I am curious to see what happens with the gym. I, and many other people, purchased exercise equipment when the gym shut down. Will these people continue with home workouts and cancel their memberships? Personally I will go to the gym for certain things, and keep doing other exercise at home.
The home gym equipment purchased now will suffer the same fate home gym equipment purchased in the past: collecting dust in a corner somewhere.
As part of my business, I've followed up on those who leave my gym months later to see if they're still lifting. Those who did a single 3 month term it's about 10% - which is about the fraction of the population who are active on their own. 6 months makes it 25%, 9 months 50%, and 12+ months 90%. Now, we can argue about whether their experience at my gym makes them more dedicated and organised, or whether it's simply dedicated and organised people who stick around a long time.
But either way: most people need some combination of coaching and community to make them stick with things and get results. Now the fact is that if we're just thinking about health, 3 months at my gym gives them all the skills they need for a lifetime, they could get their own gear and do it on their own, maybe with a check in every 6 or 12 months for some general guidance. If we're talking performance, okay people need longer - but nobody needs to squat 180kg or run 5km in under 20' or have sixpack abs for their
health, and health is what most people are after. Still, they seem to need a year for things to stick.

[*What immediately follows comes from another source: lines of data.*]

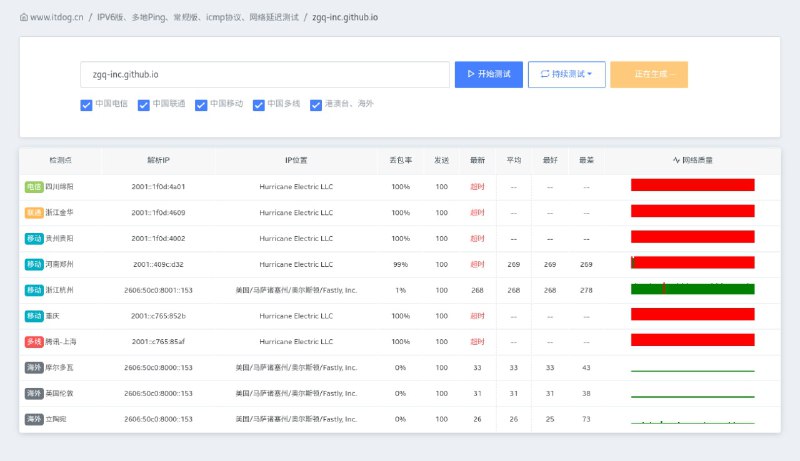The width and height of the screenshot is (800, 461).
Task: Click the 电信 tag for 四川绵阳
Action: pos(34,186)
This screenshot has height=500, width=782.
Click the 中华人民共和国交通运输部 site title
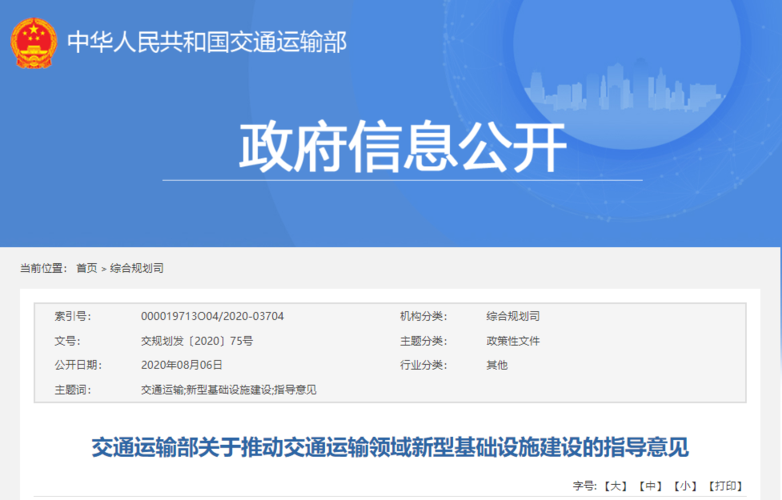[206, 42]
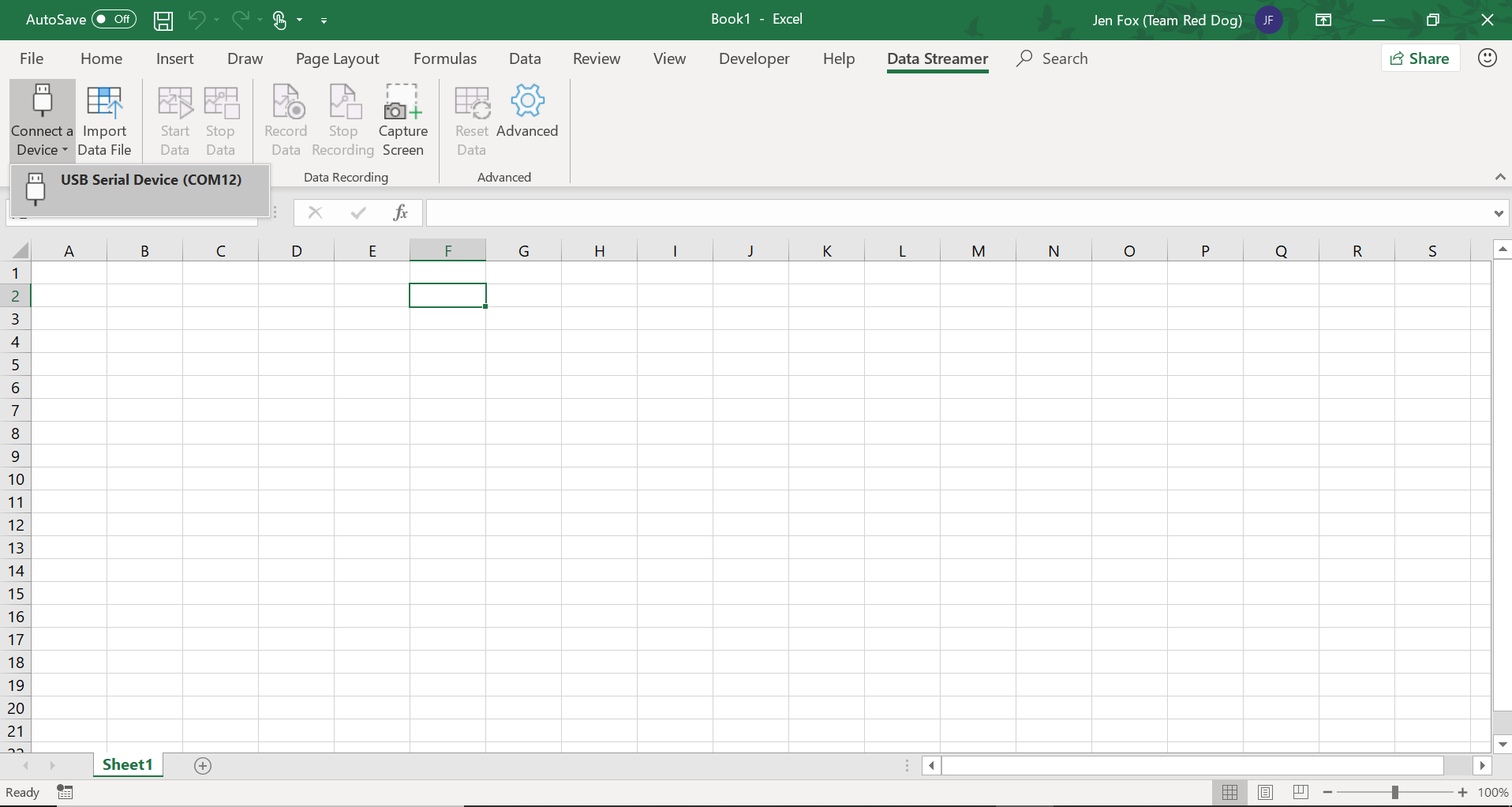
Task: Click the zoom slider handle
Action: [x=1394, y=792]
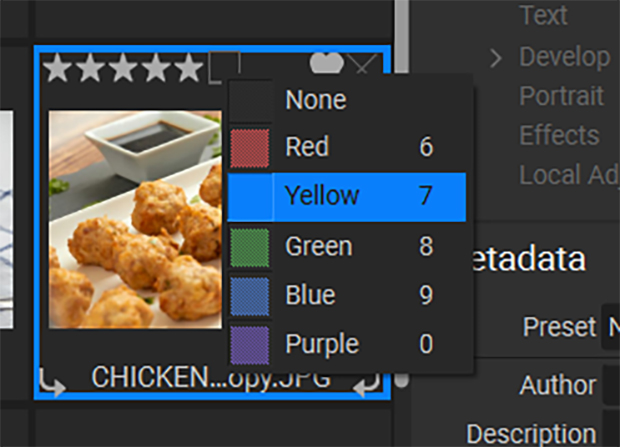Image resolution: width=620 pixels, height=447 pixels.
Task: Pick the Blue color swatch
Action: click(x=250, y=296)
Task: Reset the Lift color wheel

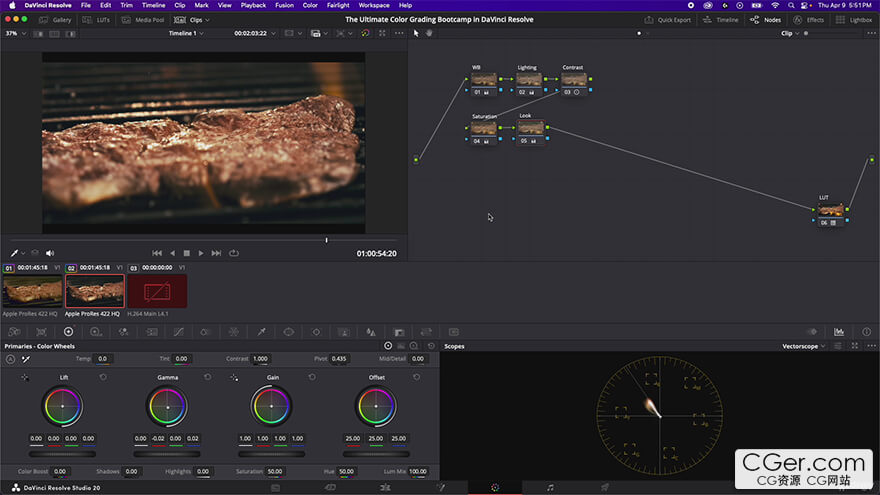Action: [103, 377]
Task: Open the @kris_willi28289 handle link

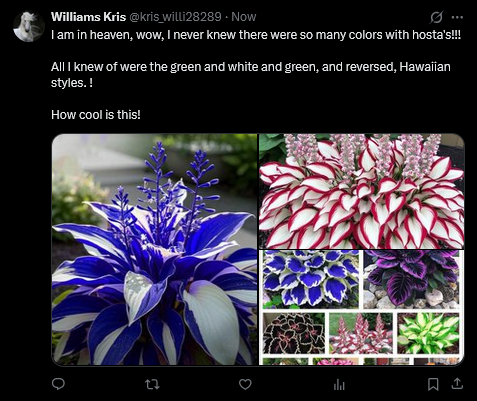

I really wish it weren't so. I'd love to have my gym just working people through their first 3-6 months (allowing extra time for those with zero physical training background, chronic injuries or illnesses to work around), then they go off and do it on their own and I get a new bunch. Many of us do jobs in the hopes of making an impact, and I'd rather help 100 people in a year than 25 people. But unfortunately it's just not so.
It's like that line in
Good Will Hunting about getting a university education not for $100k but for $1.50 in late library fees. In theory that's possible, in practice extraordinarily few people manage it. Just think: we're going to pick some subject you don't know much about right now, and in 12 months' time you're going to sit down for 100-level university exams in that subject - how many people would pass? Now, extend that to a full Bachelor's degree, and give them four years... I'd be surprised if more than 1 in 100 people could do it.
Most of us need some sort of
structure, some guidance and company along the way - classes to go to at scheduled times with an instructor who offers a planned curriculum and expects assignments at certain times, and so on. Coaching and community, lecturers and student peers, same thing really.
The gear will mostly gather dust, unfortunately. People need coaching and community.